> [Work instructions] Reproduce all of the rows below word for word, changing nothing.

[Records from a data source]
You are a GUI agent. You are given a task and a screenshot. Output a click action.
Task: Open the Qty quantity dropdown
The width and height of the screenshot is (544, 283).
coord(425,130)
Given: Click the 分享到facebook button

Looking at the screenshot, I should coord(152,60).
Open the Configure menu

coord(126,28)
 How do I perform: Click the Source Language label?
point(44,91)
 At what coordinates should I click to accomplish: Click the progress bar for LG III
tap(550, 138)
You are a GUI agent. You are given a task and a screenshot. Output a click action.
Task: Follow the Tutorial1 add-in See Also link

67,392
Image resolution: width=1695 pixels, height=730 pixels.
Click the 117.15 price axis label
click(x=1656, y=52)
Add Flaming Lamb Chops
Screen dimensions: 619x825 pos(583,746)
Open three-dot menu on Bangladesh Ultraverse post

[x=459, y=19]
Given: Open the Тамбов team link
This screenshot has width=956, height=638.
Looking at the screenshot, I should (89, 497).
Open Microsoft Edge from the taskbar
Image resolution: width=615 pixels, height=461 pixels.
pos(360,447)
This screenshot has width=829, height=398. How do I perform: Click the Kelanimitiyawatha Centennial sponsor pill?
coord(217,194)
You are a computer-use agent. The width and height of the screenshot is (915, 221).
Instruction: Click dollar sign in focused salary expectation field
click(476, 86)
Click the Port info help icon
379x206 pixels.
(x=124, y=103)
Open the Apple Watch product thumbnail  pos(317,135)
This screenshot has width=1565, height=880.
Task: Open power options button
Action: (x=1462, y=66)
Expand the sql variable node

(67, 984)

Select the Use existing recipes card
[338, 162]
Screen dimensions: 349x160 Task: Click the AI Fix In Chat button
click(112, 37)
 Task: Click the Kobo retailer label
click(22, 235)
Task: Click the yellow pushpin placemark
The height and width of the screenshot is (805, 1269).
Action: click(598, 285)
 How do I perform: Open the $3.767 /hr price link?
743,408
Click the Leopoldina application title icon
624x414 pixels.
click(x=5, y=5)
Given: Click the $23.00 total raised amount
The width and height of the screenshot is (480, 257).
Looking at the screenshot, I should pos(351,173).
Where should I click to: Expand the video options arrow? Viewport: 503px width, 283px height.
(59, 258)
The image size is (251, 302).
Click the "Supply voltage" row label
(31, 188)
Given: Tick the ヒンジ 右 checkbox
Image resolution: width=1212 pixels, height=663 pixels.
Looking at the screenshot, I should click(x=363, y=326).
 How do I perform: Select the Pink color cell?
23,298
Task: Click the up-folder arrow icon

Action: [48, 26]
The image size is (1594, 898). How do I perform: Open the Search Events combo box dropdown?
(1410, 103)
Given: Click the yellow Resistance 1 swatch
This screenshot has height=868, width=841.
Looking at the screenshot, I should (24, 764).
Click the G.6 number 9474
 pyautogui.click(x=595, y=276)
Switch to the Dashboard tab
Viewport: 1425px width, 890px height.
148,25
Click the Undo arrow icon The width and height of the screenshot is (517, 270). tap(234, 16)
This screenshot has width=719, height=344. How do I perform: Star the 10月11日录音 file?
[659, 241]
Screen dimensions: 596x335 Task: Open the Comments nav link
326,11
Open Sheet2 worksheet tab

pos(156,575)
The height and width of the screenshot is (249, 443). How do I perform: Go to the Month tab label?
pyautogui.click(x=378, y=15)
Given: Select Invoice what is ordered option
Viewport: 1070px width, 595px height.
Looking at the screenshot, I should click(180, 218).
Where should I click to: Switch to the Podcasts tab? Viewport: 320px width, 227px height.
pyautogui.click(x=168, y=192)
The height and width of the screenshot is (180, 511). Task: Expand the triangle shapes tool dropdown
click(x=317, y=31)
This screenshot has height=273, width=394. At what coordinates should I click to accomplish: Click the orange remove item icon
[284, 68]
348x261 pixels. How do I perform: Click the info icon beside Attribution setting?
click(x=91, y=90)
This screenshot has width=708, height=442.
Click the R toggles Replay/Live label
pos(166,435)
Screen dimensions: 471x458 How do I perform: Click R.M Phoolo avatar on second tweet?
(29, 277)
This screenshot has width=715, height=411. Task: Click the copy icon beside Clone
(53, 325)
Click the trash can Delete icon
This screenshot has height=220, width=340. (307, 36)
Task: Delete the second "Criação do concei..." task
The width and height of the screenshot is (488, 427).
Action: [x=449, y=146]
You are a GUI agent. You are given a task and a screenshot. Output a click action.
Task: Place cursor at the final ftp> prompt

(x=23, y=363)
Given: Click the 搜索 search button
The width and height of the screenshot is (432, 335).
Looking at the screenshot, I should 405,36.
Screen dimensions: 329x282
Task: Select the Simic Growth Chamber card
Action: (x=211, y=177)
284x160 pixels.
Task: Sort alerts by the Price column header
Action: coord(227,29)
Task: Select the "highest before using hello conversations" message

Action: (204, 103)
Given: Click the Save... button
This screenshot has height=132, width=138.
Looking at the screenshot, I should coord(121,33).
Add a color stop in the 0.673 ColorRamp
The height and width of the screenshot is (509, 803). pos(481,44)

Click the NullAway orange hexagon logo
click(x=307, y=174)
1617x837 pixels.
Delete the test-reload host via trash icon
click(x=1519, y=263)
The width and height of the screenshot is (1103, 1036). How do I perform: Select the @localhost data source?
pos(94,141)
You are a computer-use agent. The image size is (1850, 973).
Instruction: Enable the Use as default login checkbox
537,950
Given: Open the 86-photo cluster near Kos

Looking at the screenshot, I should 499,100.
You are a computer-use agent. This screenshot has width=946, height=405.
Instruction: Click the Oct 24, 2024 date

> [Exercise result]
You are a GUI agent. You are given a task and a screenshot. Output a click action.
Task: Open the Qty quantity dropdown
The width and height of the screenshot is (544, 283).
coord(425,130)
Given: Click the 分享到facebook button

Looking at the screenshot, I should coord(152,60).
Open the Configure menu

coord(126,28)
 How do I perform: Click the Source Language label?
point(44,91)
 At what coordinates should I click to accomplish: Click the progress bar for LG III
tap(550, 138)
You are a GUI agent. You are given a task and a screenshot. Output a click action.
Task: Follow the Tutorial1 add-in See Also link

67,392
Image resolution: width=1695 pixels, height=730 pixels.
Click the 117.15 price axis label
click(x=1656, y=52)
Add Flaming Lamb Chops
Screen dimensions: 619x825 pos(583,746)
Open three-dot menu on Bangladesh Ultraverse post

[x=459, y=19]
Given: Open the Тамбов team link
This screenshot has width=956, height=638.
Looking at the screenshot, I should (89, 497).
Open Microsoft Edge from the taskbar
Image resolution: width=615 pixels, height=461 pixels.
pos(360,447)
This screenshot has width=829, height=398. How do I perform: Click the Kelanimitiyawatha Centennial sponsor pill?
coord(217,194)
You are a computer-use agent. The width and height of the screenshot is (915, 221).
Instruction: Click dollar sign in focused salary expectation field
click(476, 86)
Click the Port info help icon
379x206 pixels.
(x=124, y=103)
Open the Apple Watch product thumbnail  pos(317,135)
This screenshot has width=1565, height=880.
Task: Open power options button
Action: (x=1462, y=66)
Expand the sql variable node

(67, 984)

Select the Use existing recipes card
[338, 162]
Screen dimensions: 349x160 Task: Click the AI Fix In Chat button
click(112, 37)
 Task: Click the Kobo retailer label
click(22, 235)
Task: Click the yellow pushpin placemark
The height and width of the screenshot is (805, 1269).
Action: click(598, 285)
 How do I perform: Open the $3.767 /hr price link?
743,408
Click the Leopoldina application title icon
624x414 pixels.
click(x=5, y=5)
Given: Click the $23.00 total raised amount
The width and height of the screenshot is (480, 257).
Looking at the screenshot, I should pos(351,173).
Where should I click to: Expand the video options arrow? Viewport: 503px width, 283px height.
(59, 258)
The image size is (251, 302).
Click the "Supply voltage" row label
(31, 188)
Given: Tick the ヒンジ 右 checkbox
Image resolution: width=1212 pixels, height=663 pixels.
Looking at the screenshot, I should click(x=363, y=326).
 How do I perform: Select the Pink color cell?
23,298
Task: Click the up-folder arrow icon

Action: [48, 26]
The image size is (1594, 898). How do I perform: Open the Search Events combo box dropdown?
(1410, 103)
Given: Click the yellow Resistance 1 swatch
This screenshot has height=868, width=841.
Looking at the screenshot, I should (24, 764).
Click the G.6 number 9474
 pyautogui.click(x=595, y=276)
Switch to the Dashboard tab
Viewport: 1425px width, 890px height.
148,25
Click the Undo arrow icon The width and height of the screenshot is (517, 270). tap(234, 16)
This screenshot has width=719, height=344. How do I perform: Star the 10月11日录音 file?
[659, 241]
Screen dimensions: 596x335 Task: Open the Comments nav link
326,11
Open Sheet2 worksheet tab

pos(156,575)
The height and width of the screenshot is (249, 443). How do I perform: Go to the Month tab label?
pyautogui.click(x=378, y=15)
Given: Select Invoice what is ordered option
Viewport: 1070px width, 595px height.
Looking at the screenshot, I should click(180, 218).
Where should I click to: Switch to the Podcasts tab? Viewport: 320px width, 227px height.
pyautogui.click(x=168, y=192)
The height and width of the screenshot is (180, 511). Task: Expand the triangle shapes tool dropdown
click(x=317, y=31)
This screenshot has height=273, width=394. At what coordinates should I click to accomplish: Click the orange remove item icon
[284, 68]
348x261 pixels. How do I perform: Click the info icon beside Attribution setting?
click(x=91, y=90)
This screenshot has width=708, height=442.
Click the R toggles Replay/Live label
pos(166,435)
Screen dimensions: 471x458 How do I perform: Click R.M Phoolo avatar on second tweet?
(29, 277)
This screenshot has width=715, height=411. Task: Click the copy icon beside Clone
(53, 325)
Click the trash can Delete icon
This screenshot has height=220, width=340. (307, 36)
Task: Delete the second "Criação do concei..." task
The width and height of the screenshot is (488, 427).
Action: [x=449, y=146]
You are a GUI agent. You are given a task and a screenshot. Output a click action.
Task: Place cursor at the final ftp> prompt

(x=23, y=363)
Given: Click the 搜索 search button
The width and height of the screenshot is (432, 335).
Looking at the screenshot, I should 405,36.
Screen dimensions: 329x282
Task: Select the Simic Growth Chamber card
Action: (x=211, y=177)
284x160 pixels.
Task: Sort alerts by the Price column header
Action: coord(227,29)
Task: Select the "highest before using hello conversations" message

Action: (204, 103)
Given: Click the Save... button
This screenshot has height=132, width=138.
Looking at the screenshot, I should coord(121,33).
Add a color stop in the 0.673 ColorRamp
The height and width of the screenshot is (509, 803). pos(481,44)

Click the NullAway orange hexagon logo
click(x=307, y=174)
1617x837 pixels.
Delete the test-reload host via trash icon
click(x=1519, y=263)
The width and height of the screenshot is (1103, 1036). How do I perform: Select the @localhost data source?
pos(94,141)
You are a computer-use agent. The image size is (1850, 973).
Instruction: Enable the Use as default login checkbox
537,950
Given: Open the 86-photo cluster near Kos

Looking at the screenshot, I should 499,100.
You are a computer-use agent. This screenshot has width=946, height=405.
Instruction: Click the Oct 24, 2024 date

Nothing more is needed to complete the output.